** Opening EXCERPTED RECORDS block **
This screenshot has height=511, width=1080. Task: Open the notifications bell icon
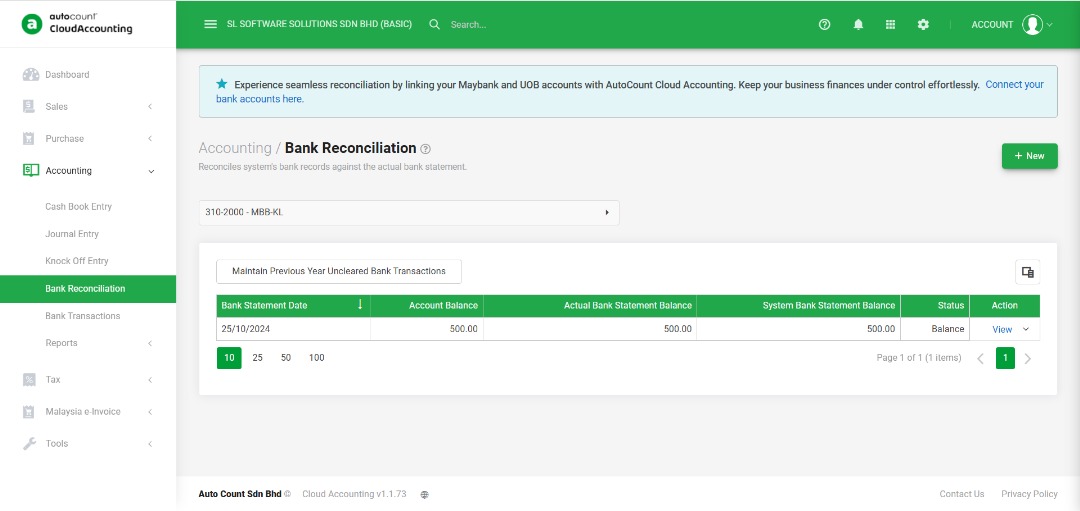pos(858,24)
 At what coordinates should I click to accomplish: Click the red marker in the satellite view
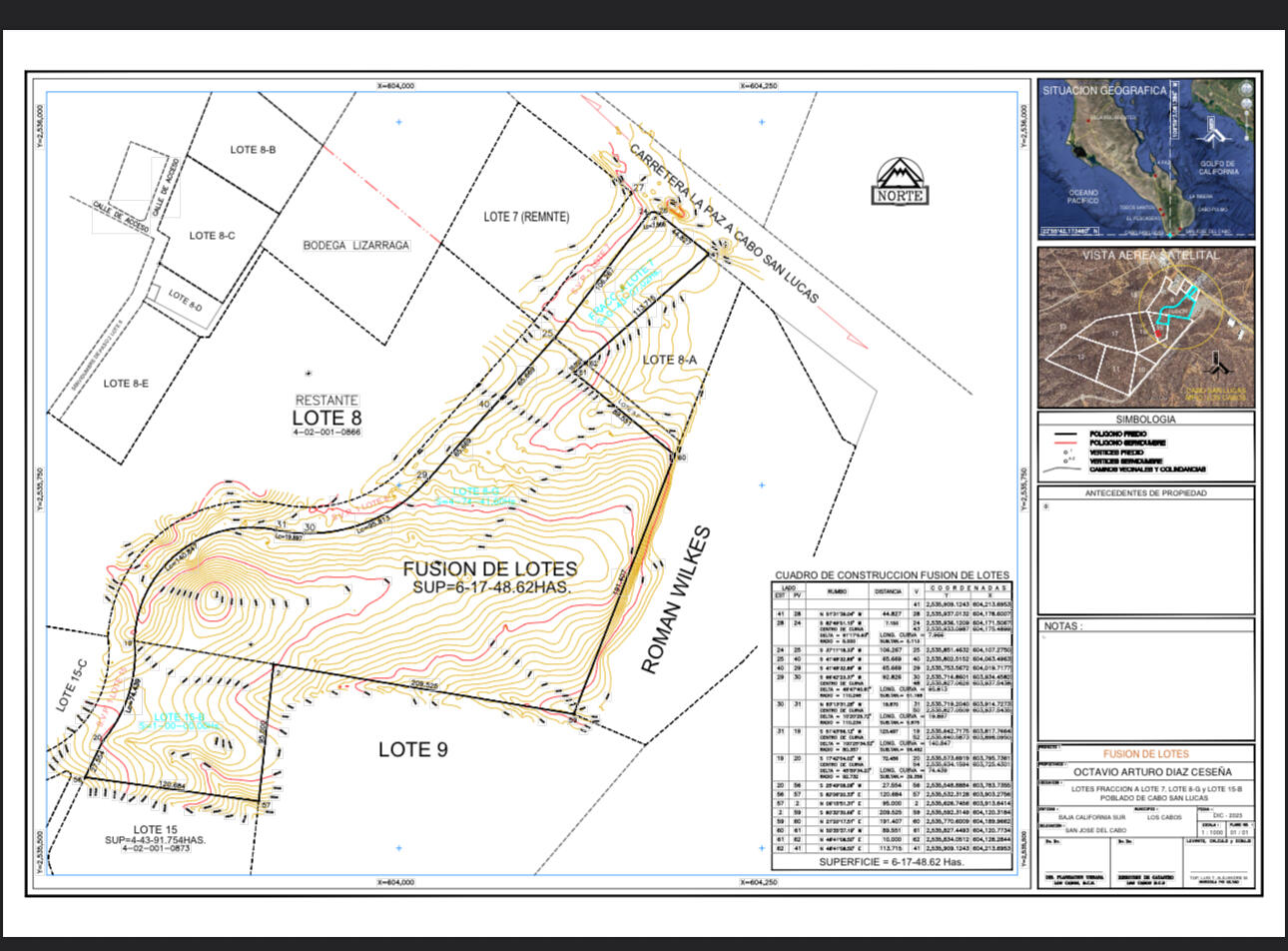click(1158, 334)
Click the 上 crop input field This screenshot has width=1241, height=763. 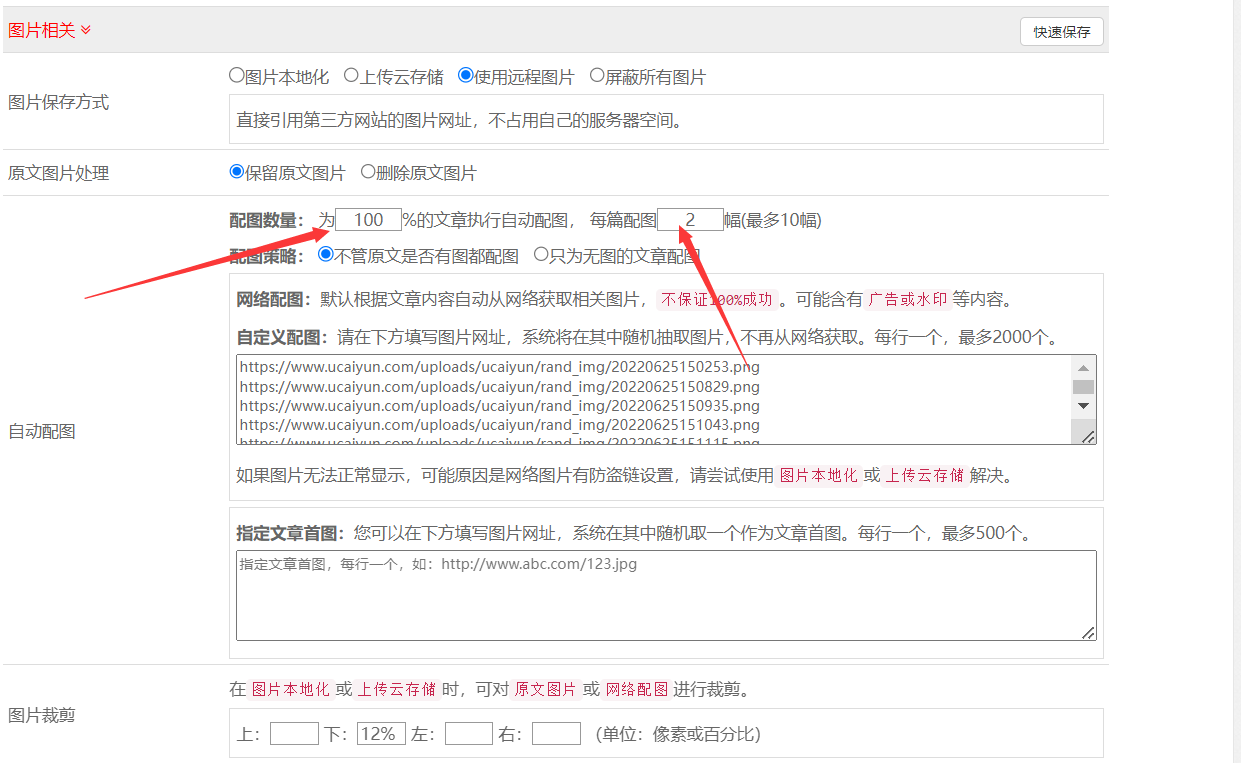click(294, 734)
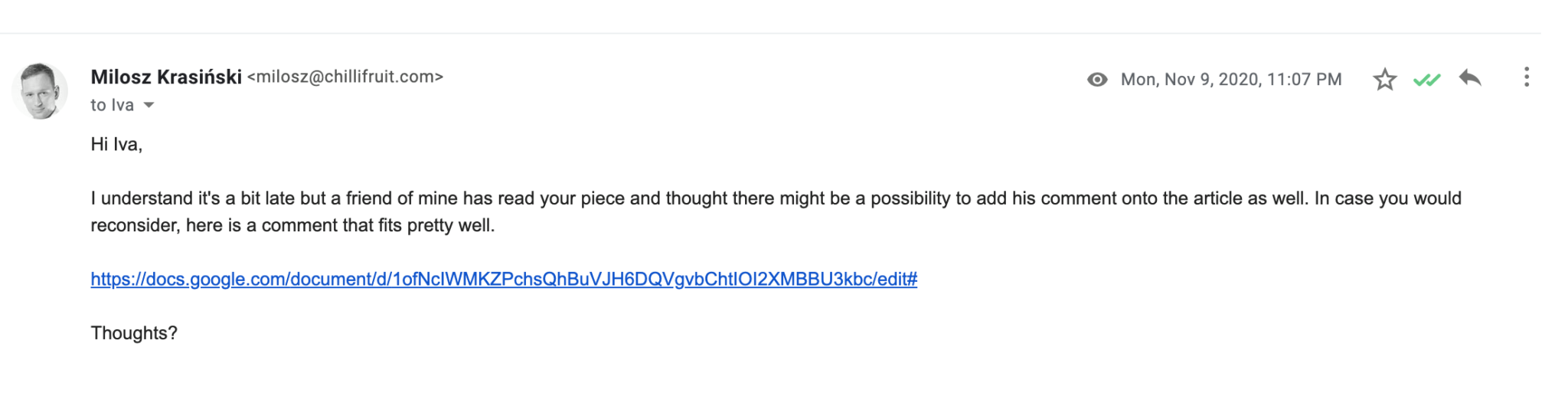This screenshot has height=406, width=1568.
Task: Click the sentence starting 'I understand it's'
Action: [699, 198]
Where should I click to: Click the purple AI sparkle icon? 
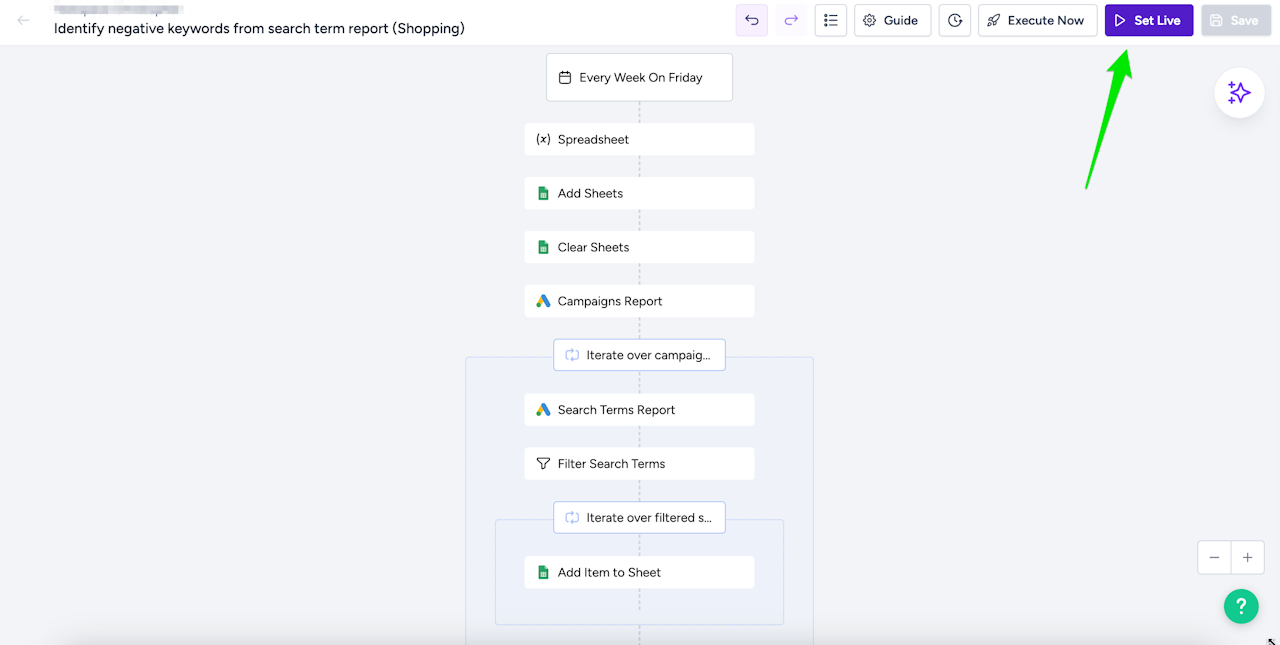1239,93
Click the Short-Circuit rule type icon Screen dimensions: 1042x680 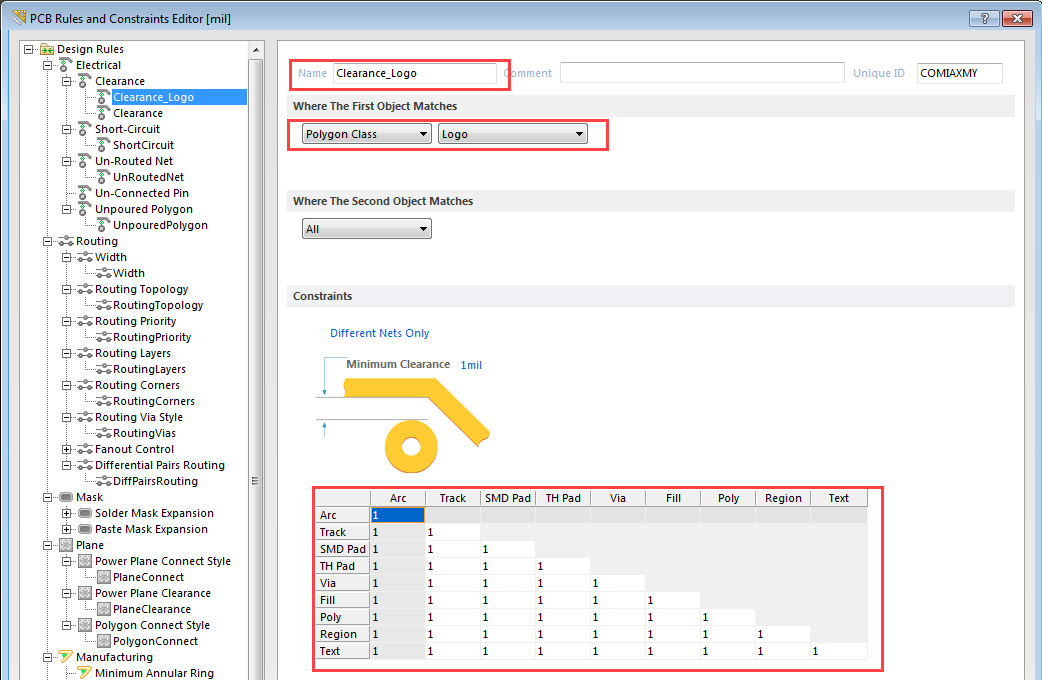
** Closing EXCERPTED RECORDS block **
WORK ITEM
Word for word, restate the lines from the line with "Where should I" through the last line of the entries, and nothing beyond them. Omit pictures.

FINISHED TASK
Where should I click to: Click the purple AI sparkle icon? 
1239,93
Click the Short-Circuit rule type icon Screen dimensions: 1042x680 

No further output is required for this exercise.